De amnestiewet kwam er ten gevolge van afspraken tussen de socialistische partij van premier Pedro Sanchez (PSOE) en twee Catalaanse partijen, waaronder die van Puigdemont: Junts per Catalunya. Het linkse blok heeft namelijk niet genoeg stemmen om een meerderheidskabinet te vormen, waardoor de enige oplossing een minderheidskabinet is met de steun van Catalaanse partijen. In ruil voor deze steun werd de amnestiewet goedgekeurd.
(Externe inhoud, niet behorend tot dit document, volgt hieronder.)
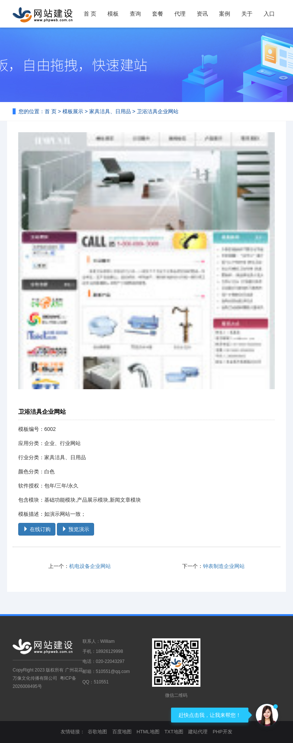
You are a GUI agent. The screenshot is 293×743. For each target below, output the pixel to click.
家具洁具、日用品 (110, 111)
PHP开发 (222, 731)
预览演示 (75, 529)
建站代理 (197, 731)
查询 (135, 13)
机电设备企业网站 (90, 566)
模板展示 (72, 111)
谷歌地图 (97, 731)
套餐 (157, 13)
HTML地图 (147, 731)
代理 (180, 13)
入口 (269, 13)
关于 (246, 13)
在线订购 (37, 529)
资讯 (202, 13)
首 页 (90, 13)
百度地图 (122, 731)
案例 (224, 13)
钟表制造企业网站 (224, 566)
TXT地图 (173, 731)
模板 (113, 13)
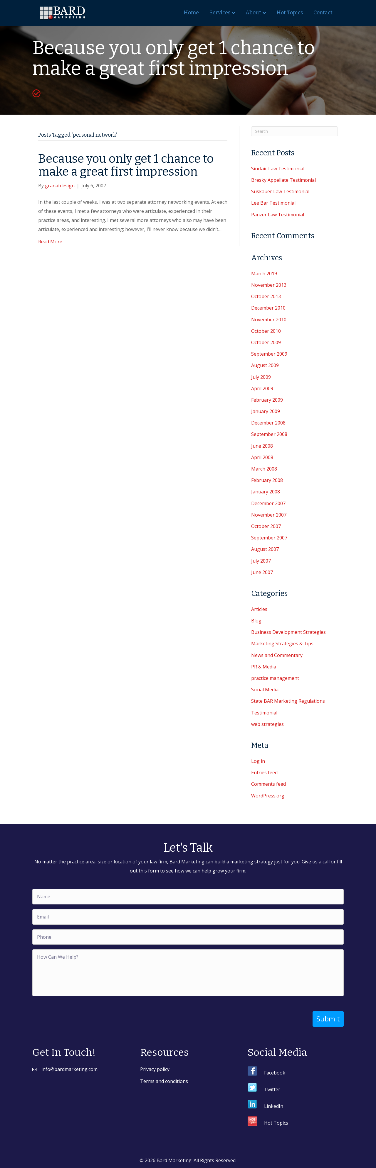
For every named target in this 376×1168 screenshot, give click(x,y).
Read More (50, 241)
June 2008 (262, 446)
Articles (259, 609)
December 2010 (268, 308)
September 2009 (269, 354)
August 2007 (265, 549)
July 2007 (261, 561)
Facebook (274, 1072)
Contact (323, 12)
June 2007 (262, 572)
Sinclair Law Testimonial (277, 168)
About (253, 12)
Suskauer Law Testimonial (280, 191)
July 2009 (261, 377)
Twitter (272, 1089)
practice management (275, 678)
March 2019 (264, 273)
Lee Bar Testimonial (273, 203)
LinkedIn (273, 1106)
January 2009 (265, 411)
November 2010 (268, 319)
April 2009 (262, 388)
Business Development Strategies (288, 632)
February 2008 (267, 480)
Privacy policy (154, 1069)
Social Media (264, 689)
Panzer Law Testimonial (277, 214)
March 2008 (264, 469)
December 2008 (268, 423)
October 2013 (266, 296)
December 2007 (268, 503)
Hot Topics (289, 12)
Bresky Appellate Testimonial (283, 180)
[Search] (294, 131)
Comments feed (268, 784)
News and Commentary (277, 655)
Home (191, 12)
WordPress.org (267, 795)
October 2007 (266, 526)
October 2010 (266, 331)
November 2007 (268, 515)
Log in (258, 761)
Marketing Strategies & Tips (282, 643)
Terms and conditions (164, 1081)
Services (219, 12)
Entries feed (264, 772)
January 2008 (265, 491)
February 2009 (267, 400)
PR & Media (263, 666)
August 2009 (265, 365)
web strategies (267, 724)
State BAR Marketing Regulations (288, 701)
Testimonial (264, 712)
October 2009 (266, 342)
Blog (256, 620)
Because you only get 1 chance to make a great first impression (126, 165)
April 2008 (262, 457)
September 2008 (269, 434)
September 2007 (269, 537)
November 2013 (268, 285)
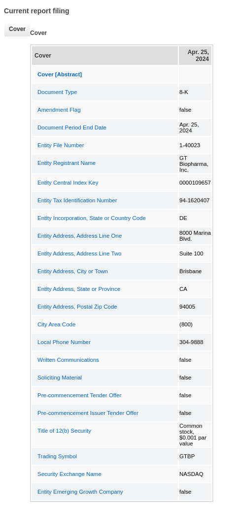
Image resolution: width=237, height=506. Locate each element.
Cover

Positie separatisten verzwakt
De wet zal van kracht gaan na publicatie in het Spaanse staatsblad, dat zal wellicht de komende dagen gebeuren. Toch is niet iedereen te vinden in het verlenen van amnestie aan separatisten. Zondag nog kwamen duizenden mensen op straat in Madrid om te betogen tegen deze wet. Rechtse oppositiepartij Partido Popular (PP) is van mening dat de wet de Spaanse democratie ondermijnt en dat de Catalaanse separatisten juist veroordeeld moeten worden. “Dit gaat over het hebben van principes en daaraan vasthouden. Niemand staat in Spanje boven de grondwet”, stelde partijleider van de Partido Popular Alberto Núñez Feijóo.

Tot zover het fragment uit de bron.